▸ Your objective:
What lines in the entries hold the string "will"? List them.

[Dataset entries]

......

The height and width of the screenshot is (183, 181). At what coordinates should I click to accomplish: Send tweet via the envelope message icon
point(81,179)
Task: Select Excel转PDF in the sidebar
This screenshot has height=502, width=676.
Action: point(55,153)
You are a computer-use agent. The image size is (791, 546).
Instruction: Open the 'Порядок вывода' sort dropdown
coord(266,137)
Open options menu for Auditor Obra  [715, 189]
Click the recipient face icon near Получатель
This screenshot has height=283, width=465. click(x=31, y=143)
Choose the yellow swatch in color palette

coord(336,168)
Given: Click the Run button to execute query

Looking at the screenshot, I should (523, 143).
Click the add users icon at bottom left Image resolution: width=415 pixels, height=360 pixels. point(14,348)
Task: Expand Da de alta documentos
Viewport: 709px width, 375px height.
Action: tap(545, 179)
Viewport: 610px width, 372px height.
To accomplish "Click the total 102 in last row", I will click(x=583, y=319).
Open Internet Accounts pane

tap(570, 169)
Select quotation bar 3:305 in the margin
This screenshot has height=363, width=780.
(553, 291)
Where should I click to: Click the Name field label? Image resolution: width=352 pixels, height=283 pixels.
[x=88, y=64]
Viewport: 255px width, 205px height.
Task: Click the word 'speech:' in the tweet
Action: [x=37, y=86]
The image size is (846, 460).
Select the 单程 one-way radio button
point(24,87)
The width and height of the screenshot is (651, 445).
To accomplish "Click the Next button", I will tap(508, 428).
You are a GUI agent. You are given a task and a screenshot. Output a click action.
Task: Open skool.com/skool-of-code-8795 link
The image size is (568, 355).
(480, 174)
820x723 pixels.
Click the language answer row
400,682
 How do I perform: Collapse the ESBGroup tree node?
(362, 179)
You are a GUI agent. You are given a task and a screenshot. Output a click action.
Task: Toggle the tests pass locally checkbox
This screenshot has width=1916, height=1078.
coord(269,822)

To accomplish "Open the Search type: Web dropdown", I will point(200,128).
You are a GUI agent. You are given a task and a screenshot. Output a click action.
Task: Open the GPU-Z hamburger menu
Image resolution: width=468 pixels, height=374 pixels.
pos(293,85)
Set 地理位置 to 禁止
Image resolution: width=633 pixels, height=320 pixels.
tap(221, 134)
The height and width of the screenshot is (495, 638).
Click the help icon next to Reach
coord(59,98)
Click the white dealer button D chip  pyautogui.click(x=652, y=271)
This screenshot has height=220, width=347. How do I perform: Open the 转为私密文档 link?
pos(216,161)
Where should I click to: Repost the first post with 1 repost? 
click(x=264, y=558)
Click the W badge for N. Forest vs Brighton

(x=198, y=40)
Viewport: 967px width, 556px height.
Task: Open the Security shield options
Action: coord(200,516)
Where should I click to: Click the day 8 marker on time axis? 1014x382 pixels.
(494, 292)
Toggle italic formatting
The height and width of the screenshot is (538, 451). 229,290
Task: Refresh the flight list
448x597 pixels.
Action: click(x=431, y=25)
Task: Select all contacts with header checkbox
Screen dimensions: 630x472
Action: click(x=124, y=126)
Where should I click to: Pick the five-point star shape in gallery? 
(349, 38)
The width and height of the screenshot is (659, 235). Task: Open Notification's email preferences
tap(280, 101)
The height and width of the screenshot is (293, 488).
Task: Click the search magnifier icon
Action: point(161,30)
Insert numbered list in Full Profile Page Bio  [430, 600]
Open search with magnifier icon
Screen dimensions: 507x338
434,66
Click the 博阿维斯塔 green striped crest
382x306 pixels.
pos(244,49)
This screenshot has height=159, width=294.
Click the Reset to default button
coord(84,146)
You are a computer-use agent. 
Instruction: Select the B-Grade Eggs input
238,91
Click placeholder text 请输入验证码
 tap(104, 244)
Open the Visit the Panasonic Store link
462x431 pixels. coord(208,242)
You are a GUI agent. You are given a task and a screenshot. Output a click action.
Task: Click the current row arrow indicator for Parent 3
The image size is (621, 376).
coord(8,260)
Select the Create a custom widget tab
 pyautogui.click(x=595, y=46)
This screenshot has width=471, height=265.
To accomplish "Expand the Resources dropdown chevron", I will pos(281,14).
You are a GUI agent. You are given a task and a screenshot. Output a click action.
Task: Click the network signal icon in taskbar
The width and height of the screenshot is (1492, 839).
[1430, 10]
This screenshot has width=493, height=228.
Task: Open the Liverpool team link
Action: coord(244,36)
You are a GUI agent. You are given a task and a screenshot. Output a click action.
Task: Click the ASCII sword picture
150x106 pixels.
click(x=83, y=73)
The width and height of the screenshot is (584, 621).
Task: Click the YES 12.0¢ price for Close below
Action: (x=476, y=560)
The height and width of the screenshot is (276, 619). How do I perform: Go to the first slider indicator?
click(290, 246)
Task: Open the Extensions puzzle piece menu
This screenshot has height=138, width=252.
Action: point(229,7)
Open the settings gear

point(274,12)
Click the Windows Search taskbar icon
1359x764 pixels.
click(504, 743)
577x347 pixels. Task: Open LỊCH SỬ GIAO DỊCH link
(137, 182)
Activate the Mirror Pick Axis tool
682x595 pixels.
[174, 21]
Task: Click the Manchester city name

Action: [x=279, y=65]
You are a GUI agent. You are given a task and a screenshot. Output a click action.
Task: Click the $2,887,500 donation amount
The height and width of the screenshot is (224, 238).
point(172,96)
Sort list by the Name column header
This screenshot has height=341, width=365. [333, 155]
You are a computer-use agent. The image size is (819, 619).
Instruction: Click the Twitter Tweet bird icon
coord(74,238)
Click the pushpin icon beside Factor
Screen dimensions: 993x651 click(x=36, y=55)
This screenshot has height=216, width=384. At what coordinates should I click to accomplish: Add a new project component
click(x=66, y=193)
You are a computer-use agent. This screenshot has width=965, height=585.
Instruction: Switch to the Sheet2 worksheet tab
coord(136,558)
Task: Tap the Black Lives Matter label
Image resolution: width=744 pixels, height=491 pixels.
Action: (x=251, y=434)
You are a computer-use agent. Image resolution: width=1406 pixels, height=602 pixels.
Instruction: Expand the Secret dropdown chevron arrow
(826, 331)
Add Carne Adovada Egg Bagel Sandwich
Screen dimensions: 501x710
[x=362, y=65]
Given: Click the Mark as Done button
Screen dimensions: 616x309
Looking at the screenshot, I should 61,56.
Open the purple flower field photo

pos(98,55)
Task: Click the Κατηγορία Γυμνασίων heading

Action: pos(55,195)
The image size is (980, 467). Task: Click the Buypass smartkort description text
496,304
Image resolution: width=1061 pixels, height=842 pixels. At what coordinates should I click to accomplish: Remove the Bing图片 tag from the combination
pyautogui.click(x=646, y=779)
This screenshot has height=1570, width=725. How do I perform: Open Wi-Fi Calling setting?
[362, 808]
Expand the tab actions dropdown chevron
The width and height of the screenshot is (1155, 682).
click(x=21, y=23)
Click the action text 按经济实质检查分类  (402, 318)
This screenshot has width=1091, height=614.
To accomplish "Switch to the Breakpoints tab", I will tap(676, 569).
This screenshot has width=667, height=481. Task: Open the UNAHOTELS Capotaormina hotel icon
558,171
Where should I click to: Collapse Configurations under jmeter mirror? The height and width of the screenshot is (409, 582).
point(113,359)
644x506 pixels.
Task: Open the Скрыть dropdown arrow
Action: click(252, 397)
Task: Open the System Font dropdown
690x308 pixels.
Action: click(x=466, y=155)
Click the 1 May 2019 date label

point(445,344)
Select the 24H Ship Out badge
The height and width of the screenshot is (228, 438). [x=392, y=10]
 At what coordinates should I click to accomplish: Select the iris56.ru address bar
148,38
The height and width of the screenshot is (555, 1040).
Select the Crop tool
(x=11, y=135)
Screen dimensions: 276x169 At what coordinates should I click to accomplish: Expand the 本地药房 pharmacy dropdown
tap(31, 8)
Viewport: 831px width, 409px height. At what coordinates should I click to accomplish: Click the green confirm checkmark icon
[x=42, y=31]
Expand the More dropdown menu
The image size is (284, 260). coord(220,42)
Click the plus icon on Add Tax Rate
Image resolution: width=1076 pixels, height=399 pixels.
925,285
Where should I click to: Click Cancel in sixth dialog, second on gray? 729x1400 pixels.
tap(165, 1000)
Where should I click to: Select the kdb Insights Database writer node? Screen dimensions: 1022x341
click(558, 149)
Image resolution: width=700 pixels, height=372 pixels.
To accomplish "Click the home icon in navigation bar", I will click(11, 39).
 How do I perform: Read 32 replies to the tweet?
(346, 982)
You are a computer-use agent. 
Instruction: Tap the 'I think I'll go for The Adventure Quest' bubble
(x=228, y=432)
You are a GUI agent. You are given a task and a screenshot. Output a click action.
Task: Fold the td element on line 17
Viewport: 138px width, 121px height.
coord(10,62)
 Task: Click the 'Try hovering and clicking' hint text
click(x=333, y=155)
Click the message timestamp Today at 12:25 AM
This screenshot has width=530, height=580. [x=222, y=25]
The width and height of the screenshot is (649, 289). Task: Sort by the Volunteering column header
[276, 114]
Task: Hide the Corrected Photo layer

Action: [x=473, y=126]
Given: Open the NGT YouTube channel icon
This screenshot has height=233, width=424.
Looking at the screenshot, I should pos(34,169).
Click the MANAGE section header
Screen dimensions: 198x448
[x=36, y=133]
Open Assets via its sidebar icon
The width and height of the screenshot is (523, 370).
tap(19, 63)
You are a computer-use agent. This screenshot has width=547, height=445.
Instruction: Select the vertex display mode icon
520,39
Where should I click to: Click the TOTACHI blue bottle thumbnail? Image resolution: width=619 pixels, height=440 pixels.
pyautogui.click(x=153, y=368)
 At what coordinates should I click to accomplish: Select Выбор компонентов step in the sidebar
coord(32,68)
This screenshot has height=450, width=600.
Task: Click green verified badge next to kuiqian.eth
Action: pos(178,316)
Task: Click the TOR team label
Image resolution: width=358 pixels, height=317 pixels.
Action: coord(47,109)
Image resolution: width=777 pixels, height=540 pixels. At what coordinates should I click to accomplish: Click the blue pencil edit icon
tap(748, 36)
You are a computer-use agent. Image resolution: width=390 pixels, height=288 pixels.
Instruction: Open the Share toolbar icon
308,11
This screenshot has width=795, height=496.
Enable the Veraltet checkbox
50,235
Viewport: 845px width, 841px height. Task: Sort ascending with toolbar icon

......

▸ Written response:
To accomplish "Click the total 102 in last row", I will click(x=583, y=319).
To accomplish "Click the Next button", I will tap(508, 428).
To accomplish "Open the Search type: Web dropdown", I will point(200,128).
To accomplish "Expand the Resources dropdown chevron", I will pos(281,14).
To accomplish "Switch to the Breakpoints tab", I will tap(676, 569).
To accomplish "Click the home icon in navigation bar", I will click(11, 39).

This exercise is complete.